The UN nuclear agency said in a confidential Nov. 16 report that fuel assemblies — bundles of fuel rods loaded into the reactor — had been transferred from the reactor core to a spent-fuel pond in October, but it gave no reason.

It was the second time in less than two years that fuel has been unloaded from the reactor, which Russian state nuclear corporation Rosatom said in late August had been powered up to full capacity.

Rosatom subsidiary NIAEP, which runs the project, said in October that Bushehr would be formally "handed over for use" to Iran in March 2013. Officials had expected this to happen by the end of 2012.

In a written reply to questions, NIAEP said "unscheduled additional tests and checks as well as repair work on equipment and systems" had been done at the plant. NIAEP said that the reactor would be at full capacity again in late December and that the additional work was behind the delayed transfer of responsibility to Iranian operators.

It has said that dozens of Russian specialists will remain at the plant after the handover, which will be a milestone for the project, which was started by Germany's Siemens before the 1979 Islamic Revolution that toppled the U.S.-backed shah.

U.S. concerns that the Bushehr project could help Tehran develop a nuclear weapon were eased by a requirement that Iran return spent fuel to Russia.

Weapons-grade plutonium can be extracted from spent fuel.

Bushehr is not considered a major proliferation risk by Western states, whose fears are focused on sites where Iran has defied global pressure and Russia-approved UN sanctions by enriching uranium beyond levels needed to fuel power plants.

But Western officials have voiced concern about unloading fuel, saying it raised questions about safety and potentially about proliferation if the fuel were misused.

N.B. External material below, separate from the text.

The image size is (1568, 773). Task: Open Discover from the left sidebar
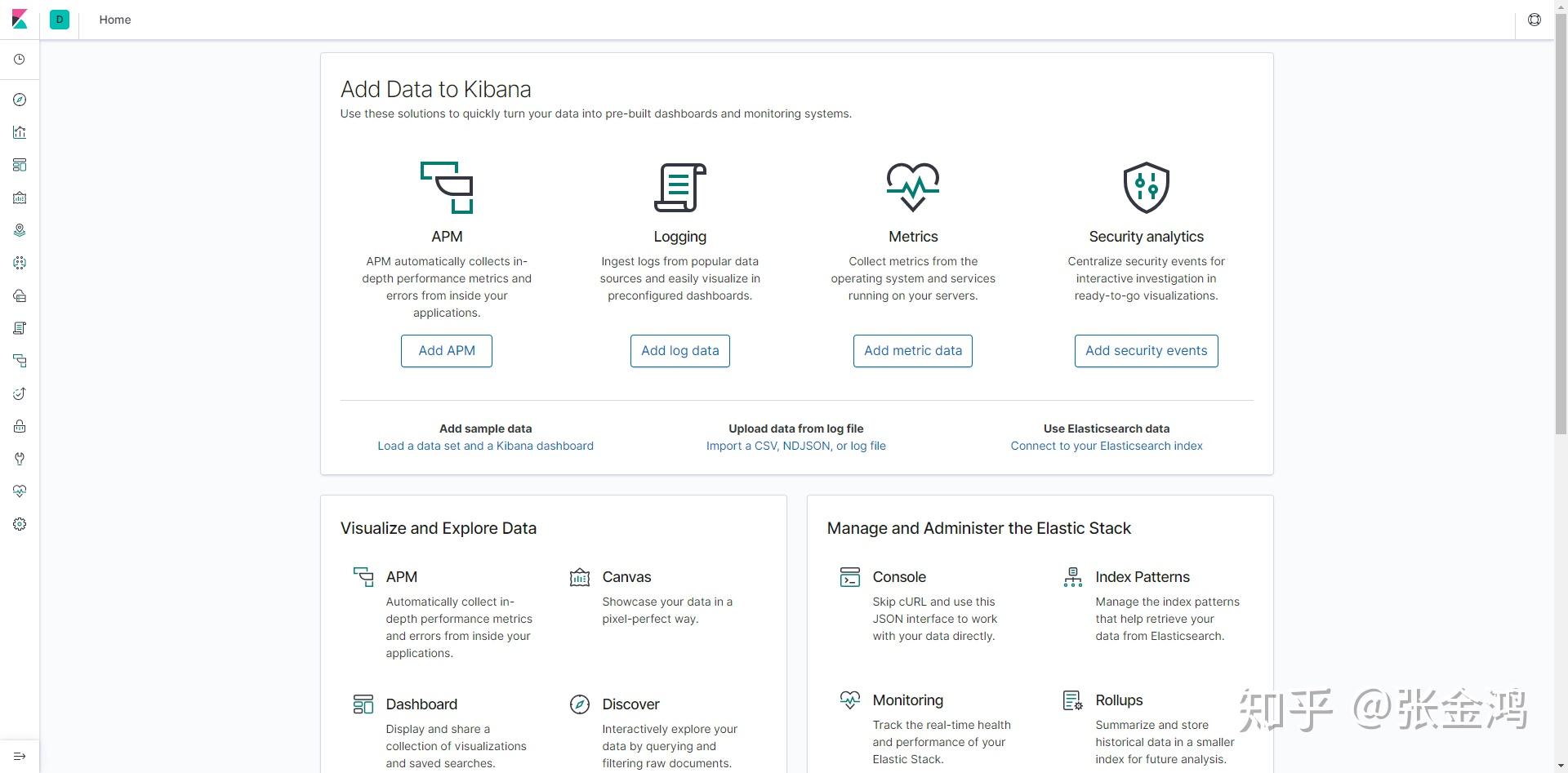(20, 100)
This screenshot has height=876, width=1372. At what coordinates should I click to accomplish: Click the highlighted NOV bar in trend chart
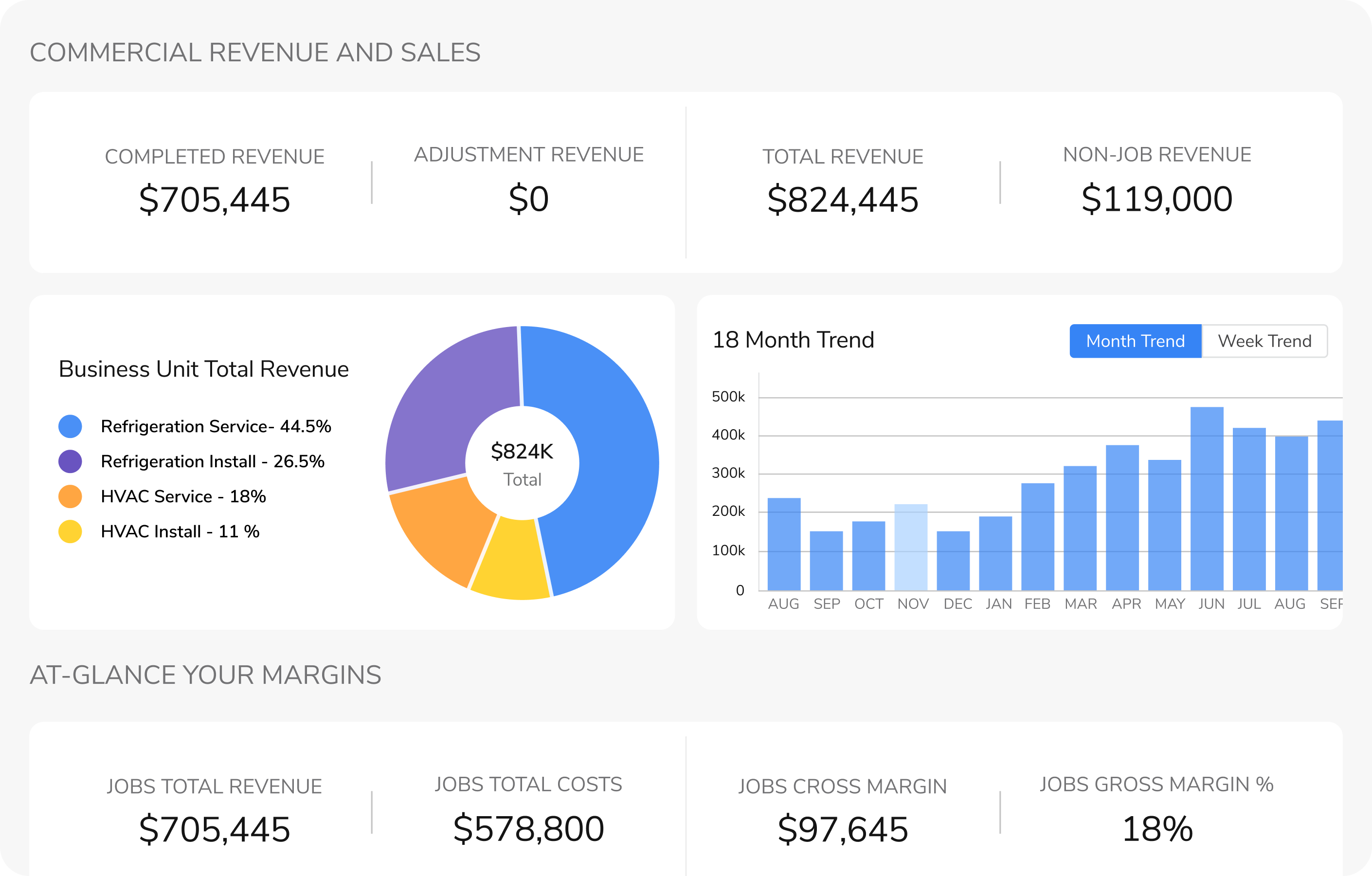910,547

They have also criticized Iran for the secrecy surrounding the operation.

Asked on Thursday about fuel removal from the plant, Iran's ambassador to the International Atomic Energy Agency said the country was determined to make sure safety was guaranteed after the plant is turned over to Iranian operators.

"We are going to make sure that every item, every part of it is safe before we receive (it) because it will be our obligation afterward," Ambassador Ali Asghar Soltanieh told reporters at the UN nuclear agency in Vienna.